General requirement
Predictive modeling is a very common application of machine learning algorithms. For example, knowing whether a listing will be booked for a future date could provide huge business value to Airbnb. As another example, being able to predict the stock market performance is at the center of investment strategy and could provide huge value to asset managers as well as individual investors.
Deliverables
· A write-up for presentation, either in PPT slide format OR in Jupyter Notebook, the presentation, code, and results can be all embedded in one file for both presentation and submission. If you choose to use PPT slide format, you will need to submit both PPT presentation slides AND code file. Please note that you have to have sufficient writing about your analysis.

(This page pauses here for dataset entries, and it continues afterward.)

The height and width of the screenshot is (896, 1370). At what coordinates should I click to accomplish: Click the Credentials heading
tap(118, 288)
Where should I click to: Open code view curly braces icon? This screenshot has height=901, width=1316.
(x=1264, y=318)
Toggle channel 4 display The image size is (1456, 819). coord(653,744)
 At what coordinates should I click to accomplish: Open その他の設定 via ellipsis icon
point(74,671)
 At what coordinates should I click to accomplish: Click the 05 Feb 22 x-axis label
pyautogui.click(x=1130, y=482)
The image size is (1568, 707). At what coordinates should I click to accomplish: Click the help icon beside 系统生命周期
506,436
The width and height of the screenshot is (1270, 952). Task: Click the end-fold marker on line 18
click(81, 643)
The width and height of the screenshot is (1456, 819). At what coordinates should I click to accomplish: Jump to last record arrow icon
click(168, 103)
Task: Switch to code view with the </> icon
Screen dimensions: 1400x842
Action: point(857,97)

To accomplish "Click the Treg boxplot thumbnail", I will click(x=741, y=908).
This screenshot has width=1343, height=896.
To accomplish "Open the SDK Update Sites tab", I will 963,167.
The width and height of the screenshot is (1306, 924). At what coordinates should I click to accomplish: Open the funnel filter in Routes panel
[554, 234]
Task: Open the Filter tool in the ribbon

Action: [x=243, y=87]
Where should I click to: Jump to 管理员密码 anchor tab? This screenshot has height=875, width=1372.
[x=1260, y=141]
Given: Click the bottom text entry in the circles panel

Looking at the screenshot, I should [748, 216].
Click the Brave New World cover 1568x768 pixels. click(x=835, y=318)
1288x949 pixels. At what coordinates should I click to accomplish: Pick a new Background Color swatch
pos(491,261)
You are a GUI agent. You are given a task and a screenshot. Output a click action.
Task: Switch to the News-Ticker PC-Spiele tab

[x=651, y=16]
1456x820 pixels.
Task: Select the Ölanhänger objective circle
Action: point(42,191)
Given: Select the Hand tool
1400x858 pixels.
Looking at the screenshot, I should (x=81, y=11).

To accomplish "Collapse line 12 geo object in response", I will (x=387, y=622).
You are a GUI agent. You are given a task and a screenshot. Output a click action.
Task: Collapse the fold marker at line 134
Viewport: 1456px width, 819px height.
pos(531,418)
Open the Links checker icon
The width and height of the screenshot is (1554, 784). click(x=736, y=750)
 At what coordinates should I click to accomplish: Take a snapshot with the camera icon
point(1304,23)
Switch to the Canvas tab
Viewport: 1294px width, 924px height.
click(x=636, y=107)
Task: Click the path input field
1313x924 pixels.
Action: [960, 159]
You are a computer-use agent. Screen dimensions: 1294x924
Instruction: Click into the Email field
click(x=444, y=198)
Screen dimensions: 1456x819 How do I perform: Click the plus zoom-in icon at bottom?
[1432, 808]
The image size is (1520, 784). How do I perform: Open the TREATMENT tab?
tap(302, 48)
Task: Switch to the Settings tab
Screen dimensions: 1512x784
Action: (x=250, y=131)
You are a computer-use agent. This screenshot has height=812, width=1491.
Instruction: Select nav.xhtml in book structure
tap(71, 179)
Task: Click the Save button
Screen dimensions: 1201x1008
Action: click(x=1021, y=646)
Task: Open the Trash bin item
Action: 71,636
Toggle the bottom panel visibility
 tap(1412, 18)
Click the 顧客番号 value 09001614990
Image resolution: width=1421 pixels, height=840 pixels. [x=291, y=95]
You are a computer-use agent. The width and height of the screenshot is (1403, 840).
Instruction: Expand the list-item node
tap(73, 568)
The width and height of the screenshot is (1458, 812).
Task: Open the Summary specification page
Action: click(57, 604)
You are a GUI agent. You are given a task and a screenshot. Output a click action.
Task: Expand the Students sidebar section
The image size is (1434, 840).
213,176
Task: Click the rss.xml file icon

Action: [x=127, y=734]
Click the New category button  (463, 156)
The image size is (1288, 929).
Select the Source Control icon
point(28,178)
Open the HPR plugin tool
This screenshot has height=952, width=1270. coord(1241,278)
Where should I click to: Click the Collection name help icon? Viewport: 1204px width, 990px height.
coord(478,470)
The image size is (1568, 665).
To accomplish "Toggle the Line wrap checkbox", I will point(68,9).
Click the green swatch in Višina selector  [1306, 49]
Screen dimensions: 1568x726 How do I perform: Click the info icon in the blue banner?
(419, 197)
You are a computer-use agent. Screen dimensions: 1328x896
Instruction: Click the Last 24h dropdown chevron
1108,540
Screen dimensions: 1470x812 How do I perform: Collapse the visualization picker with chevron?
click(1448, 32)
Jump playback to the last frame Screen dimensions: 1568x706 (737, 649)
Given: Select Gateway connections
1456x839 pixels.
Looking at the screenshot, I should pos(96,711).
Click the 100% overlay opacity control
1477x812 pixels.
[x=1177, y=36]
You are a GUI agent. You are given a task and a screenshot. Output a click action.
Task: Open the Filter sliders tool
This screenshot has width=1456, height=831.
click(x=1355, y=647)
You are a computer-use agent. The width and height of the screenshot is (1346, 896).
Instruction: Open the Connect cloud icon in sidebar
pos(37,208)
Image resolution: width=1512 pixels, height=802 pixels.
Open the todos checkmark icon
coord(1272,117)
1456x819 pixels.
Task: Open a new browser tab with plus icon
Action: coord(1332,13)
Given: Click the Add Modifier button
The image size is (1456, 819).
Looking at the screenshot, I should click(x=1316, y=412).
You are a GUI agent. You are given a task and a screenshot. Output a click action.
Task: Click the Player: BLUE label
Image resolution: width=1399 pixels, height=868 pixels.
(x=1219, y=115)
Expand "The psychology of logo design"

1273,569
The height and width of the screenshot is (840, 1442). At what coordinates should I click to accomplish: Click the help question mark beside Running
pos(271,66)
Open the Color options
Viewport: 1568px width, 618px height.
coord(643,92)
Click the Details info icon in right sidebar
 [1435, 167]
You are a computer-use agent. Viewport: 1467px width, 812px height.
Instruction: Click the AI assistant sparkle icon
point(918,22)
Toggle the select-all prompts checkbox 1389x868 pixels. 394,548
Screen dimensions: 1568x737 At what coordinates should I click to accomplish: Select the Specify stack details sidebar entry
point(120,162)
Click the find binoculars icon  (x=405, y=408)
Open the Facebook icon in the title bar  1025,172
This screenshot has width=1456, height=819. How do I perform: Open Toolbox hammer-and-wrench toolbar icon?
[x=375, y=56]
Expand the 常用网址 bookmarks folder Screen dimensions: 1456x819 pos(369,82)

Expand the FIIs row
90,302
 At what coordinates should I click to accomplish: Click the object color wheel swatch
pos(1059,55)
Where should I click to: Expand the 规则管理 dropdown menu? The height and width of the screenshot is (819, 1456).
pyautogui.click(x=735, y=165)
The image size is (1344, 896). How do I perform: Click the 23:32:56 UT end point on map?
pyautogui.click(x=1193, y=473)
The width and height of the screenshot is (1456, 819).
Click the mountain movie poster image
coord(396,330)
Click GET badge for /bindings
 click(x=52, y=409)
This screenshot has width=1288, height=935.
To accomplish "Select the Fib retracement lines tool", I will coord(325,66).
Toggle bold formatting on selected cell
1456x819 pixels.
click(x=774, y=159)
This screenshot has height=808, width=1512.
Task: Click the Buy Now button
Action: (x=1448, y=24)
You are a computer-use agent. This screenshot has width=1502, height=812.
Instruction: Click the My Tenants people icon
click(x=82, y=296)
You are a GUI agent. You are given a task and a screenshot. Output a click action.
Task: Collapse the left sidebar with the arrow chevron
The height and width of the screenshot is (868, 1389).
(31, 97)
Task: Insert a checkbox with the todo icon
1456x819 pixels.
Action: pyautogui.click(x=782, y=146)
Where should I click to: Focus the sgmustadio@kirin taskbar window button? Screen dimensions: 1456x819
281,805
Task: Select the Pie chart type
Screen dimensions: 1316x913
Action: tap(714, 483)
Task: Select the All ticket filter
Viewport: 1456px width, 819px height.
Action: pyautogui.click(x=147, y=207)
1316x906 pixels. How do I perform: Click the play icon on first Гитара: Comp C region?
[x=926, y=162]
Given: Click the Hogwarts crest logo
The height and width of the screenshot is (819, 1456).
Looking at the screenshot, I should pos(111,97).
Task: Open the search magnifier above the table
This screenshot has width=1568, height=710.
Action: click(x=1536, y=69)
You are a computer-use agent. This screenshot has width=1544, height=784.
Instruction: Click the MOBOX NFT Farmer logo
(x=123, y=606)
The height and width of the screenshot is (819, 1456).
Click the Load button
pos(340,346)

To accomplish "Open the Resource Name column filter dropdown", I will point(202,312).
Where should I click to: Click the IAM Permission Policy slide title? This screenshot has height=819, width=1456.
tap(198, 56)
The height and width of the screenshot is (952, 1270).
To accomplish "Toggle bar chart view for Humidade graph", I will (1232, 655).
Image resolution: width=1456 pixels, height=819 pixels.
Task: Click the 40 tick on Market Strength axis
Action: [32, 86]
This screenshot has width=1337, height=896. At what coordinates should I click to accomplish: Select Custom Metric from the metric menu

· An oral presentation of 20 min, plus 5 min Q&A. Please gauge your presentation write-up according to the time limit. Treat the oral presentation as a business pitch and interview to senior business managers.
· Please make sure to include the following sections in your presentation:
Introduction and definition of the problem and why it matters for financial purpose Models
o Data sources
o Exploratory data analysis and data preparation
o Algorithmselection
o Model assessment and selection
▪ Choice of evaluation metrics
▪ Model validation and tuning
· Results
o Final model performance
o Implications, specific recommendations, business values, insights, etc.
Airbnb dataset
Background
Knowing whether a listing will be booked for a future date could provide huge business value to Airbnb. Therefore, we would like to predict this event. The dataset provided here contains a random sample of listings from three markets, San Francisco, Paris and Los Angeles. Build a model to predict whether a listing will receive a booking request for a calendar night. Show how you evaluate and improve your model performance. Identify how you would use your model and findings to improve Airbnb’s marketplace by writing out specific recommendations.
· Each row in the dataset is a combination of a listing and a calendar night for which we try to predict if it will be booked, based on what we know 30 days prior to the calendar night. The calendar night is denoted by ds_night and ranges between 2015-01-01 and 2015-12-31.
· All the data in the dataset, except for column dim_is_requested, is current for 30 days before ds_night, denoted by ds (i.e., ds + 30 days = ds_night).
· dim_is_requested refers to whether or not the listing was ultimately requested a booking for the ds_night.
· Listing, ds_night combinations that were already booked or are otherwise unavailable 30 days prior will not appear in the dataset.
Features
The features can be categorized into the following groups:
· Price: price per night set on the calendar.
· Listing attributes: each home on Airbnb is unique on multiple dimensions, such as exact
location, size, reviews, decor, etc. Users’ willingness to pay may vary with these attributes.
· Occupancy and availability of the listing: these features are calculated looking at the status of
the calendar.
· Demand for a listing: some listings are more popular from search results and generally attracts
more views. This set of features are collected from the upper funnels of the booking process and represent interest from guests for a listing.
· Demand and supply within the market: aggregated features like number of searches and the number of contacts can depict the general demand for a market. The number of available listings represents supply.
· Demand and supply within a KDT-Room type cluster: we use a machine learning algorithm to cluster the listings that are close geographically, as an automated way to identify neighborhoods. Each cluster identified is called a KDT (k-dimensional tree) node, which contains 100 listings. Similarly, as the market features, demand and supply are measured on this KDT node level which contains 100 listings for the same type of listings.
Project Ideas
1. Introduction and definition of the problem and why it matters for financial purpose
2. Models-Data sources
Data source selection
Reasoning
3. Exploratory data analysis
Feature transportation
Descriptive Features dropped
Categorical features
4. Data preparation
Outliers (Winterization)
Collinearity prevention
Biases elimination(Look-ahead & Survivorship)